Any journal of "computer & software engineering" that invites me to be on the editorial board, when I don't work in either computer engineering or software engineering, is clearly not to be taken seriously. Other bad signs: random capitalization of invitation letter, failure to end sentences with the proper punctuation, and an editorial board filled with people I've never heard of. Not surprisingly, the publisher, "Graphy Publications", is on Beall's List of Potential, possible, or probable predatory scholarly open-access publishers.

Thursday, February 11, 2016

Reproducibility in Computer Science


There has been a lot of discussion lately about reproducibility in the sciences, especially the social sciences. The result that garnered the most attention was the Nosek study, where the authors tried to reproduce the results of 98 studies published in psychology journals. They found that they were able to reproduce only about 40% of the published results.

Now it's computer science's turn to go under the spotlight. I think this is good, for a number of reasons:

  1. In computer science there is a lot of emphasis placed on annual conferences, as opposed to refereed journal articles. Yes, these conferences are usually refereed, but the reports are generally done rather quickly and there is little time for revision. This emphasis has the unfortunate consequence that computer science papers are often written quite hastily, a week or less before the deadline, in order to make it into the "important" conferences of your area.

  2. These conferences are typically quite selective and accept only 10% to 30% of all submissions. So there is pressure to hype your results and sometimes to claim a little more than you actually got done. (You can rationalize it by saying you'll get it done by the time the conference presentation rolls around.)

    (In contrast, the big conferences in mathematics are often "take-anything" affairs. At the American Mathematical Society meetings, pretty much anyone can present a paper; they sometimes have a special session for the papers that are whispered to be junk or crackpot stuff. Little prestige is associated with conferences in mathematics; the main thing is to publish in journals, which have a longer time frame suitable for good preparation and reflection.)

  3. A lot of research in computer science, especially the "systems" area, seems pretty junky to me. It always amazes me that in some cases you can get a Ph.D. just for writing some code, or, even worse, just modifying a previous graduate student's code.

  4. Computer science is one of the areas where reproducibility should (in theory) be the easiest. Usually, no complicated lab setups or multimillion dollar equipment is needed. You don't need to recruit test subjects or pass through ethics reviews. All you have to do is compile something and run it!
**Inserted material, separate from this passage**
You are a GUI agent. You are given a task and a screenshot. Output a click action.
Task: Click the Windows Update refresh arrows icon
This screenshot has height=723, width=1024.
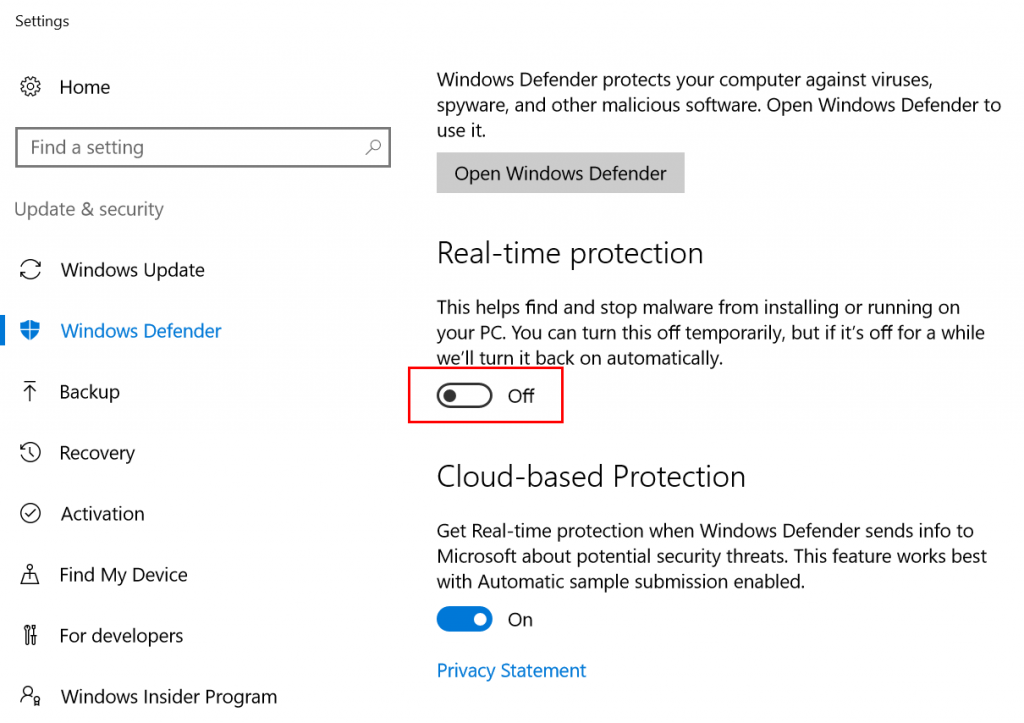tap(31, 270)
  5. A lot of computer science research is done using public funds, and as a prerequisite for obtaining those funds, researchers agree to share their code and data with others. That kind of sharing should be routine in all the sciences.
Now my old friend and colleague Christian Collberg (who has one of the coolest web pages I've ever seen) has taken up the cudgel of reproducibility in computer science. In a paper to appear in the March 2016 issue of Communications of the ACM, Collberg and co-authors Todd Proebsting and Alex M. Warren relate their experiences in (1) trying to obtain the code described in papers and then (2) trying to compile and run it. They did not attempt to reproduce the results in papers, just the very basics of compiling and running. They did this for 402 (!) papers from recent issues of major conferences and journals.

The results are pretty sad. Many authors had e-mail addresses that failed (probably because they moved on to other institutions or left academia). Many simply did not reply to the request for code (in some cases Collberg filed freedom of information requests to try to get it). Of those that did reply, their code failed for a number of different reasons, like important files missing. Ultimately, only about a half of all papers had code that passed the very basic tests of compiling and running.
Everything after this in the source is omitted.